事情を聞いて混乱しつつも落ち着いて考えることが出来た俺は、なるほどたしかに、と博士と両親の判断や思いを理解した。要するに四人は組織に命を狙われている彼女を匿い、例の薬に詳しい科学者なので解毒薬を作って貰おうと考えているのだ。それが何より俺自身が元の姿に戻る為であり、シェリーの命を守ったうえで組織の犯罪の重要な証拠を貰う為でもある。

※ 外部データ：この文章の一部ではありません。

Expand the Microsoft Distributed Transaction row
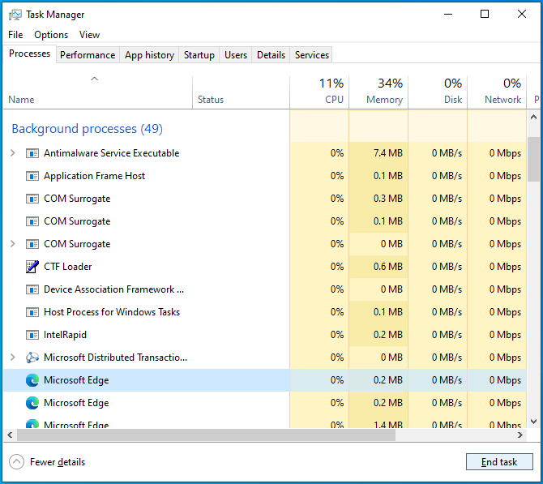The image size is (543, 484). click(12, 358)
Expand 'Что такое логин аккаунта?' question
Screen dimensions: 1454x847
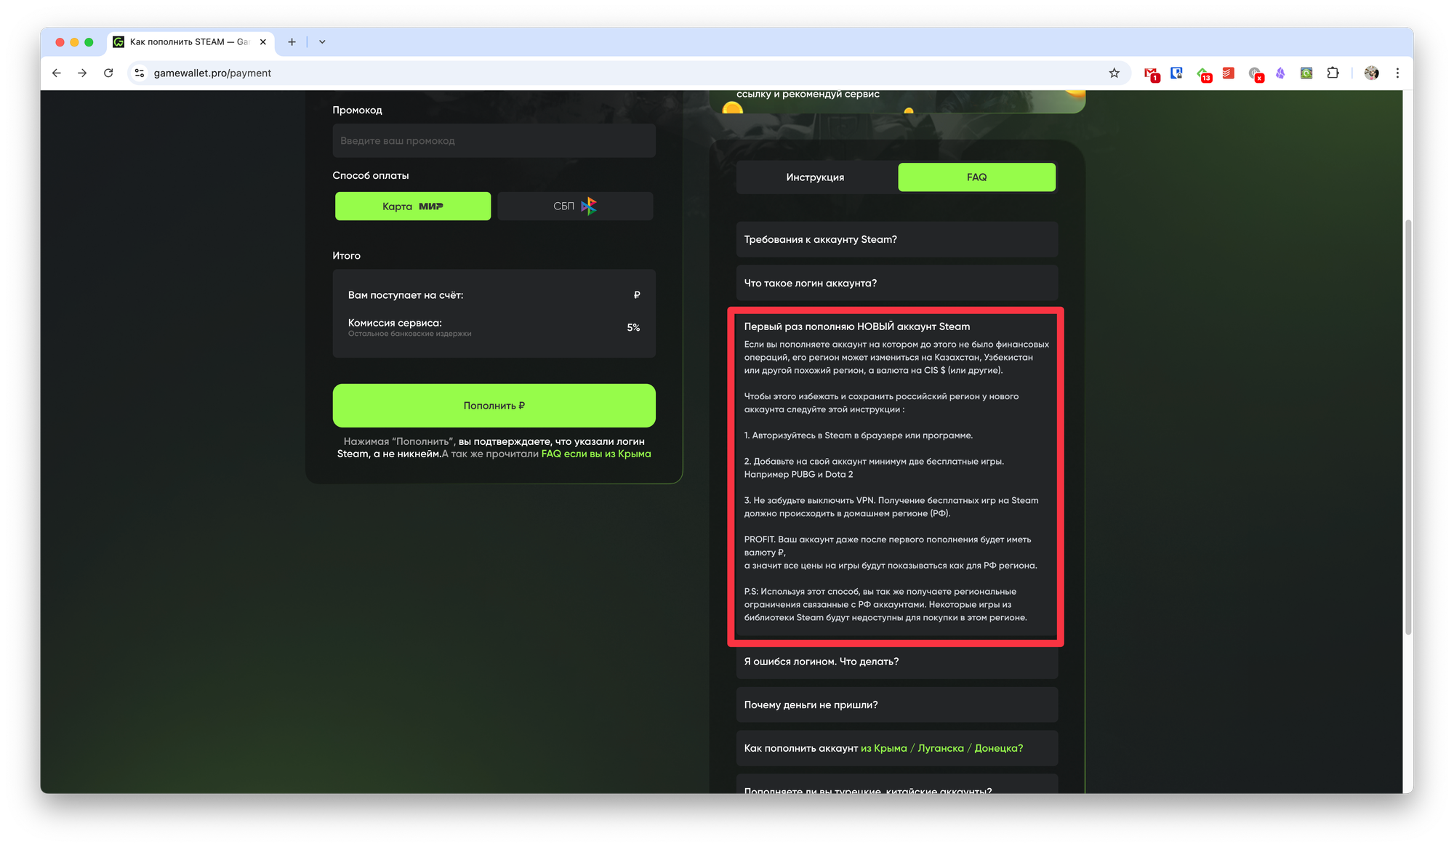pos(896,283)
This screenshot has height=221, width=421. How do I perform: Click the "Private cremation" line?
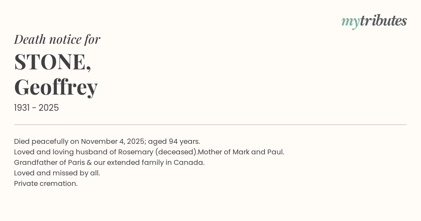point(46,183)
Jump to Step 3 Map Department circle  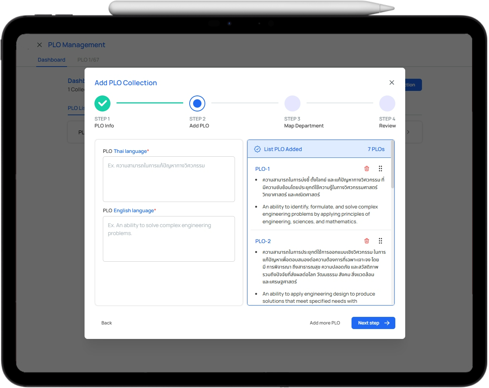tap(292, 103)
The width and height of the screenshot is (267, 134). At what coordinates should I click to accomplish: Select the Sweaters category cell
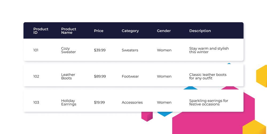point(130,50)
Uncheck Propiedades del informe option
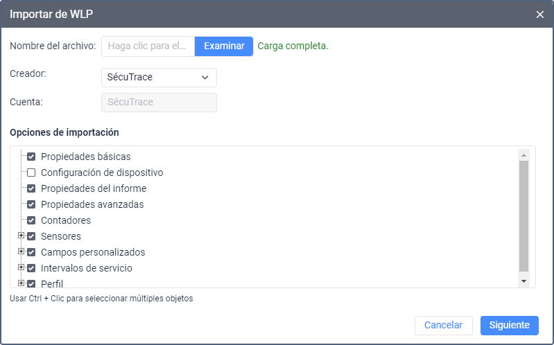Screen dimensions: 554x345 (x=31, y=188)
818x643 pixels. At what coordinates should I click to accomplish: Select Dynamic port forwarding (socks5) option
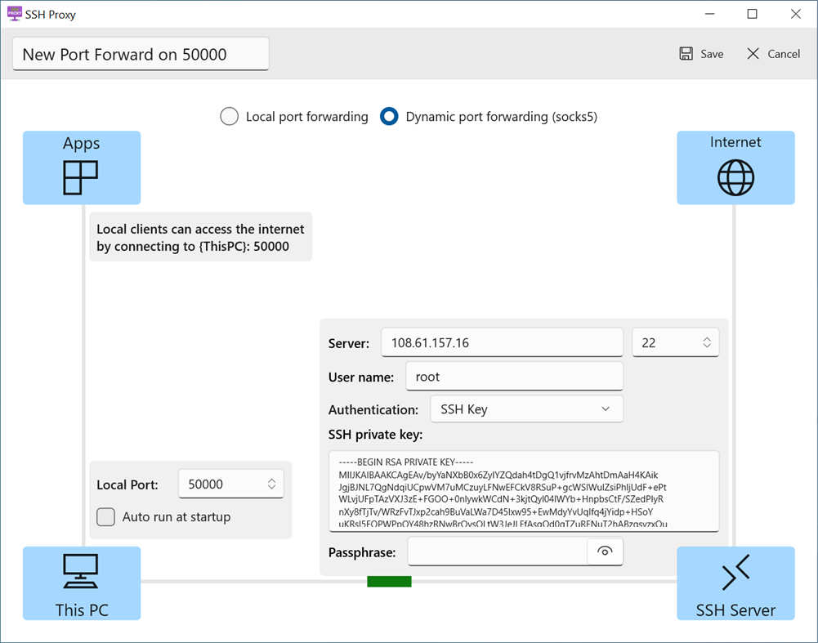389,117
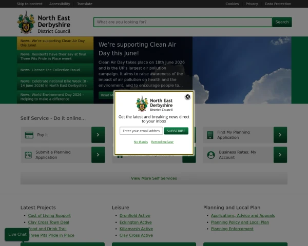
Task: Open the Live Chat widget
Action: pos(17,234)
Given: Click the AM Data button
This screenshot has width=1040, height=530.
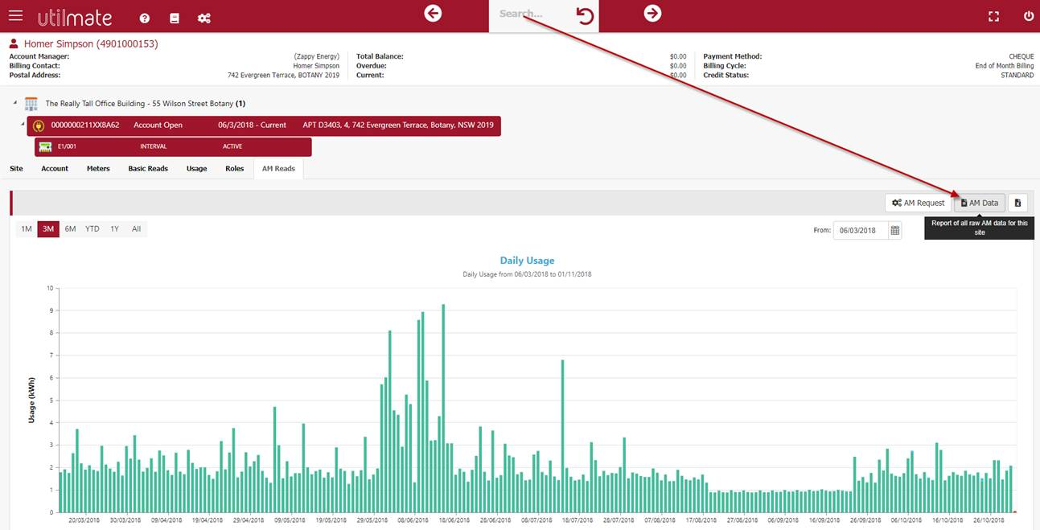Looking at the screenshot, I should pos(979,203).
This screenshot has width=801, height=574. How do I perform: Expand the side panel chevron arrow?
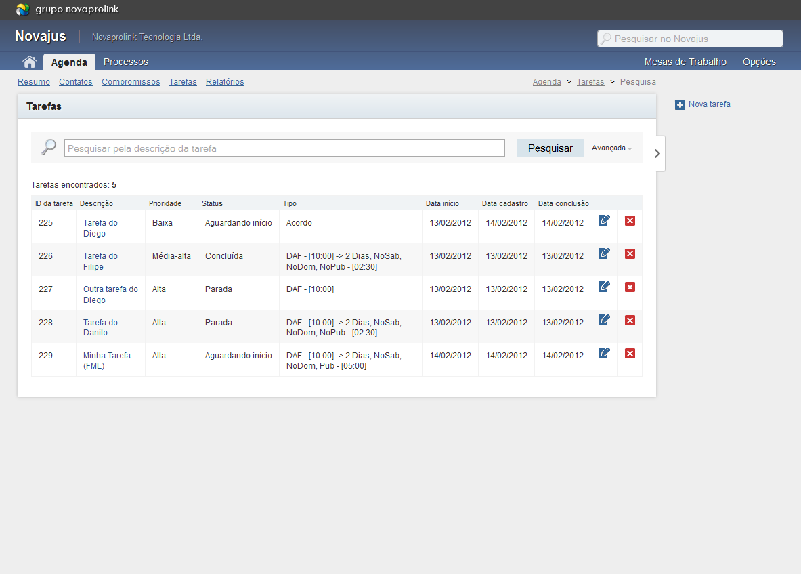point(657,153)
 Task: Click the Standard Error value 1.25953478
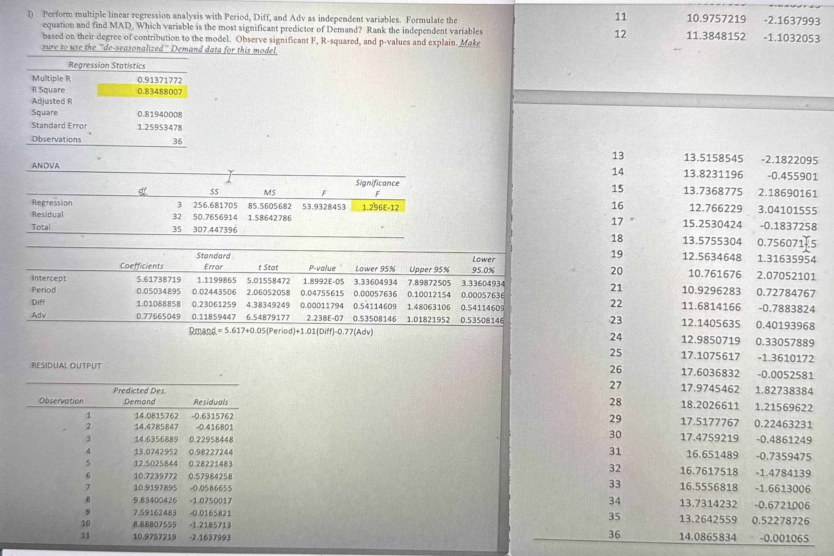[160, 127]
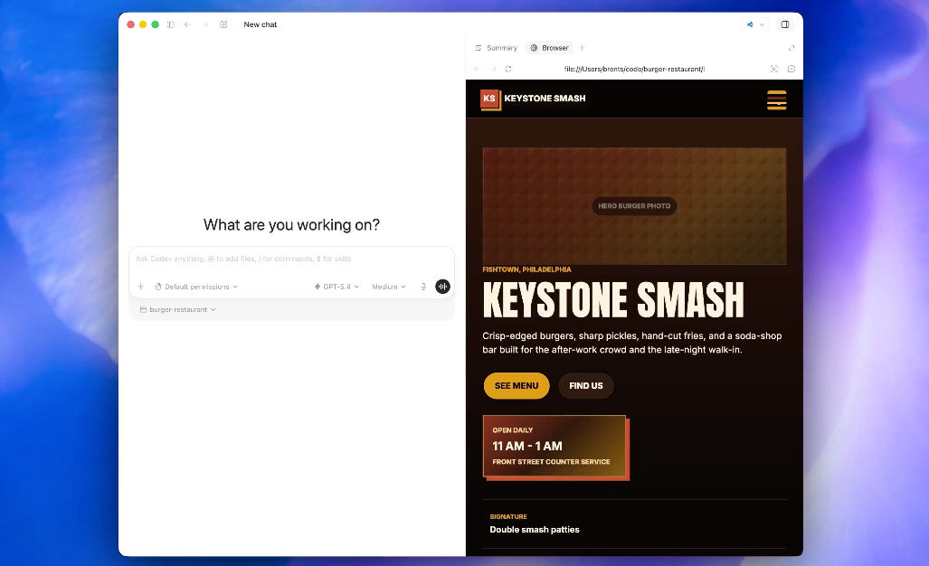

けれど冷静な探偵としての理性と価値観に反して、あの恐ろしい薬を飲まされた時の苦痛が、そのせいで死にかけた恐怖と怒りが、極悪人とは程遠そうな彼女に対して複雑な思いを募らせる。被害者としての葛藤だった。俺は思ってるがままに答えるしかない、全部が本当の気持ちだから。
新一「……オメーと明美さんの境遇は分かった、薬の開発に少なくともオメーの悪意が無かったことも。ここに居候する事も人を見る目が確かな家族がオメーを信じて、博士が良いなら俺に反論はねぇよ。追い出して見殺しにするわけにもいかねぇし、一緒にいた方がよさそうだ」
灰原「!!」
新一「……だけどオメーが自分で言っていたように、どんな事情があっても犯罪に加担したのは事実だ。犯罪に悪用したのが彼奴らなのは分かったけど、それでも俺はまだオメーを心の底から許せねぇ……」
灰原「……ええ、分かってる。あなたのそれは当然の気持ちだもの、奴らへの恐怖は消えないけれど覚悟は出来てる……。私は解毒薬を作って飲んだら必ず罪を償うわ、あなたとあなたの家族と博士にその約束を誓います」
きちんと俺を見据えてそう言った彼女に改めて思う、確かに彼女は明美さんにそっくりだったんだなぁと。そして今度こそ明美さんの妹を守りたい、記憶の中のもう亡き彼女に俺もそう誓った。
この日から俺には、小さな相棒という協力者が出来たんだ。